Source passage
----
Theodore Ts'o - July 17, 2013, 3:08 a.m.
On Tue, Jul 16, 2013 at 07:02:09PM -0700, Darrick J. Wong wrote:
> The block bitmap verification code assumes that calling ext4_error() either
> panics the system or makes the fs readonly.  However, this is not always true:
> when 'errors=continue' is specified, an error is printed but we don't return
> any indication of error to the caller, which is (probably) the block allocator,
> which pretends that the crud we read in off the disk is a usable bitmap.  Yuck.
> 
> A block bitmap that fails the check should at least return no bitmap to the
> caller.  The block allocator should be told to go look in a different group,
> but that's a separate issue.
> 
> The easiest way to reproduce this is to modify bg_block_bitmap (on a ^flex_bg
> fs) to point to a block outside the block group; or you can create a
> metadata_csum filesystem and zero out the block bitmaps after copying files.
----
Dataset excerpt
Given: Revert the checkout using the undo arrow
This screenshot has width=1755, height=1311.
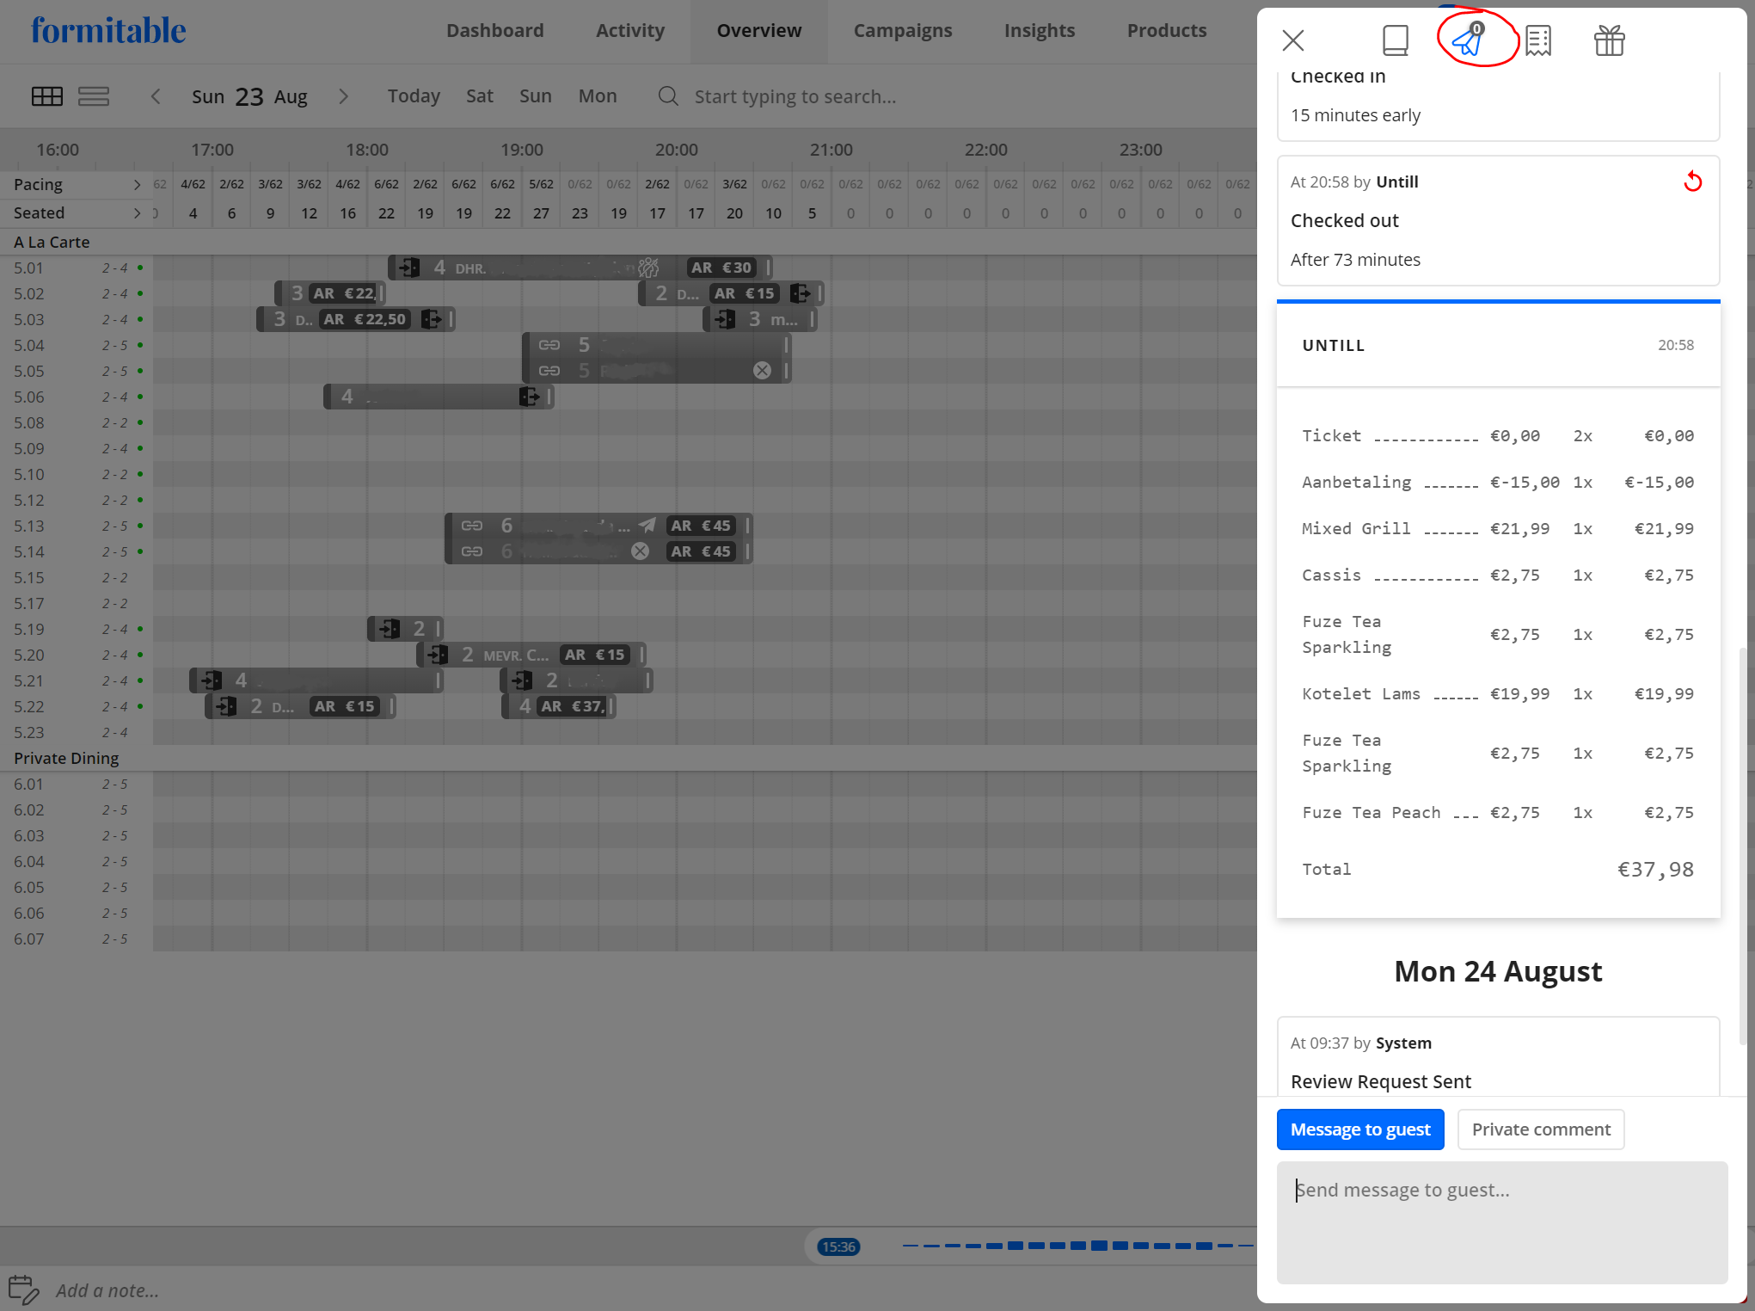Looking at the screenshot, I should [x=1694, y=182].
----
Direction
Retype the ext4 block bitmap message above, starting at the words "Theodore Ts'o - July" and ending after the words "a separate issue.".

Task answer
Theodore Ts'o - July 17, 2013, 3:08 a.m.
On Tue, Jul 16, 2013 at 07:02:09PM -0700, Darrick J. Wong wrote:
> The block bitmap verification code assumes that calling ext4_error() either
> panics the system or makes the fs readonly.  However, this is not always true:
> when 'errors=continue' is specified, an error is printed but we don't return
> any indication of error to the caller, which is (probably) the block allocator,
> which pretends that the crud we read in off the disk is a usable bitmap.  Yuck.
> 
> A block bitmap that fails the check should at least return no bitmap to the
> caller.  The block allocator should be told to go look in a different group,
> but that's a separate issue.